Domestic team information
- 1995–2001: Wales Minor Counties

Career statistics
| Competition | LA |
| Matches | 6 |
| Runs scored | 124 |
| Batting average | 24.80 |
| 100s/50s | –/1 |
| Top score | 67* |
| Balls bowled | – |
| Wickets | – |
| Bowling average | – |
| 5 wickets in innings | – |
| 10 wickets in match | – |
| Best bowling | – |
| Catches/stumpings | 3/– |
- Source: Cricinfo, 2 January 2011

= James Langworth =

Welsh cricketer

James Howard Langworth (born 24 April 1973) is a Welsh cricketer. Langworth is a right-handed batsman who bowls right-arm medium pace and who can field as a wicket-keeper. He was born at Newport, Monmouthshire.

Langworth made his Minor Counties Championship debut for Wales Minor Counties in 1995 against Herefordshire. From 1995 to 2001, he represented the team in 37 Championship matches, the last of which came against Devon. His MCCA Knockout Trophy debut for the team came in 1996 against Cornwall. From 1996 to 2001, Langworth represented the team in 10 Trophy matches, the last of which came against the Warwickshire Cricket Board.

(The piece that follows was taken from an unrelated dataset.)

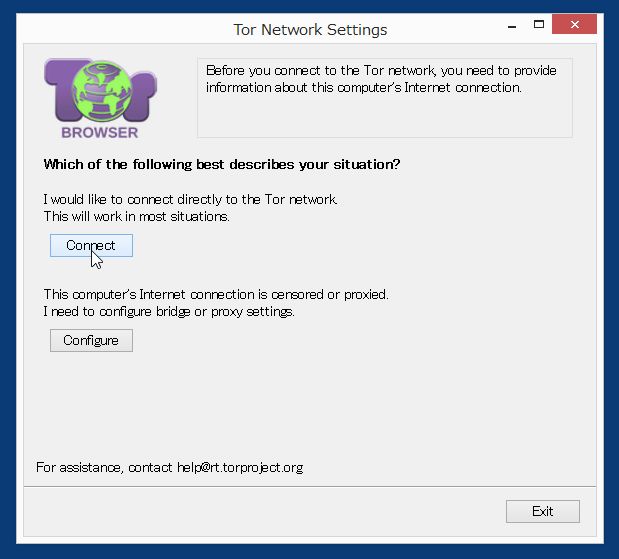
Task: Click the green globe in Tor logo
Action: coord(102,92)
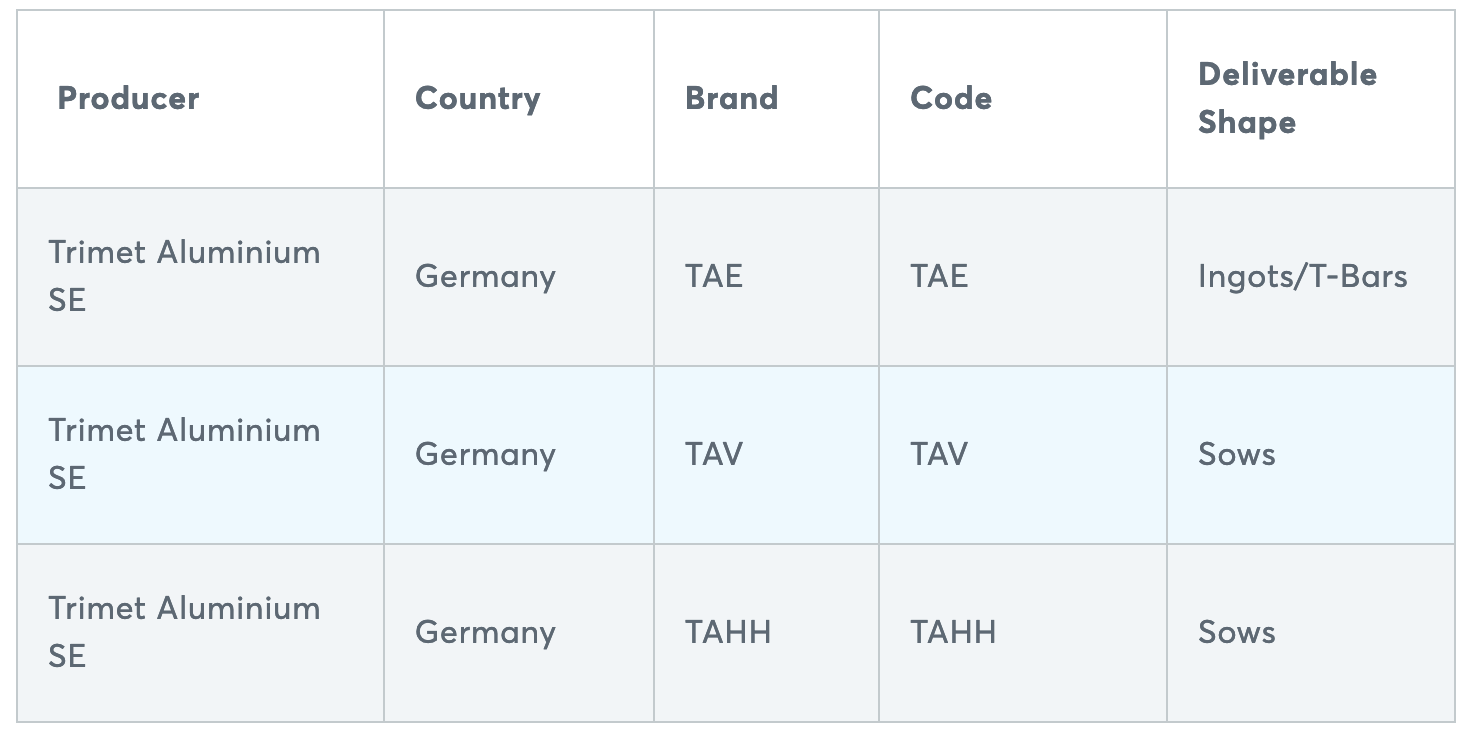Click the Producer column header
This screenshot has width=1472, height=738.
coord(128,98)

His debut List A appearance for the team came in the 1st round of the 1999 NatWest Trophy against Lincolnshire. From 1999 to 2000, he represented the team in 6 List A matches, the last of which came against Essex in the 3rd round of the 2000 NatWest Trophy. In his 6 List A matches, he scored 124 runs at a batting average of 24.80, with a single half century high score of 67*.